Yes, had Gonzalez instead tried to close down Bernardez the cross might have been delivered anyway. Yes, Michael Bradley should have challenged harder as Maynor Figueroa chested the ball into the middle, and perhaps Geoff Cameron could have taken a foot in the face to prevent Garcia’s amazing overhead volley. But Gonzalez's bad judgment set the sequence in motion.

(Too bad the BeIN Sport announcers didn’t recall a similar goal scored by another defender, former U.S. international Marcelo Balboa, during a Gold Cup game in 1991. Everyone remembers the bike Balboa narrowly missed in the 1994 World Cup, but he struck a dramatic winner at the Rose Bowl to cap a 2-1 comeback defeat of Trinidad & Tobago.)

As Bernardez chased down a corner kick, Gonzalez simply cannot do what he did: leave his opponent free and run back into the middle while Bernardez sized up his options. Bernardez showed during his first MLS season in 2012 with the Earthquakes, during which he lashed home a free kick and also first-timed a goal from a corner, he’s very efficient with the ball at his feet. In that situation, whichever player is nearest to the opponent with the ball has to defend; close down the space, guard the byline, and prevent the cross if possible. Maybe another center back can be left alone in that situation but not this one.

Center backs at the international level don’t have a lot of wiggle room. Every ball played over the top, each pass slotted into the channel, and every high ball that drops into their area could be decisive. At least a dozen times a game, center backs are tested, and the Honduran defenders gave their younger American counterparts a good lesson in handling themselves with three valuable points on the line. Past editions of the Honduran team featured dangerous attackers but a vulnerable back line; that weakness has definitely been strengthened, and they can also contribute offensively. Garcia nailed the winner, Figueroa created both goals.

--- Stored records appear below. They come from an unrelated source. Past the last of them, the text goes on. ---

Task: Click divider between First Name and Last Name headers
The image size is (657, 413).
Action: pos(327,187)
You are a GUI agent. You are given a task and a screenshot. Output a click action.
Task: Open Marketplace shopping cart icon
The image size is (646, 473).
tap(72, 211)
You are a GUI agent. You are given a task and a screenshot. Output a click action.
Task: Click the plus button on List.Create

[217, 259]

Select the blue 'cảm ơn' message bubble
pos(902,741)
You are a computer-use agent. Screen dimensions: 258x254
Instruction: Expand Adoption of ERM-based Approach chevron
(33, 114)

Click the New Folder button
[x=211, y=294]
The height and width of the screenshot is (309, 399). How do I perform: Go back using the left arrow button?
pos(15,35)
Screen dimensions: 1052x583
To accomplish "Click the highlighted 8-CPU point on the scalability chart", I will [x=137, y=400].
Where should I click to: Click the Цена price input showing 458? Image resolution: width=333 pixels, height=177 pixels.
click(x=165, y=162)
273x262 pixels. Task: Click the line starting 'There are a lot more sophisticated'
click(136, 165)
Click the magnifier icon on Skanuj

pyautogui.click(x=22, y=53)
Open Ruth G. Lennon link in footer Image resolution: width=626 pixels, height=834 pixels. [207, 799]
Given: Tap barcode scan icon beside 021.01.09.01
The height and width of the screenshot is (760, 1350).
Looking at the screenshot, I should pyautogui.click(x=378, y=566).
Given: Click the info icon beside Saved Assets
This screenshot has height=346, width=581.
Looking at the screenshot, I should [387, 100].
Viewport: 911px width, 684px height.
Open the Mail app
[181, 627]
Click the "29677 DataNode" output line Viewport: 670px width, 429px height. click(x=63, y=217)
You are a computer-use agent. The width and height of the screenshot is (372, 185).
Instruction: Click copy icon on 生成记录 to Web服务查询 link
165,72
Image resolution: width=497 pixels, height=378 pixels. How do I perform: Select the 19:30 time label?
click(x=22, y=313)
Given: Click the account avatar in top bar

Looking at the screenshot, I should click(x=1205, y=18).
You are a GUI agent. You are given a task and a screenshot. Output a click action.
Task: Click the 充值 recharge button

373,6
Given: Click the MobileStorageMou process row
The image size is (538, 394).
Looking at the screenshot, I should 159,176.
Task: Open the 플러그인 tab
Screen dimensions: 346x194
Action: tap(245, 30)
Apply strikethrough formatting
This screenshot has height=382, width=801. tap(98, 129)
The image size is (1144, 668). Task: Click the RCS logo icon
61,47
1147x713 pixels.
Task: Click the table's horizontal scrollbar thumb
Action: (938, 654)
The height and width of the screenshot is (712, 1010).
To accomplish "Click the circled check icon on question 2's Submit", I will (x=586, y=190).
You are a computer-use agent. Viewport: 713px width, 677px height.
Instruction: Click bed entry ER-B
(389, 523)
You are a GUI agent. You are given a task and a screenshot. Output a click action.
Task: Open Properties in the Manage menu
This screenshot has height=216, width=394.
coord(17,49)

The Gonzalez-Bernardez confrontation was an interesting preview of what will probably be many encounters, and endless comparisons. They will face each other when the Quakes and Galaxy play, and could well be the leading candidates to claim Defender of the Year honors.

Bernardez missed a chunk of last season and didn’t win that category, though he was a finalist. He did pick up the Newcomer of the Year award. Gonzalez won Defender of the Year in 2011 and along with 2012 winner Matt Besler and a few others will vie with Bernardez as the leading candidates for 2013.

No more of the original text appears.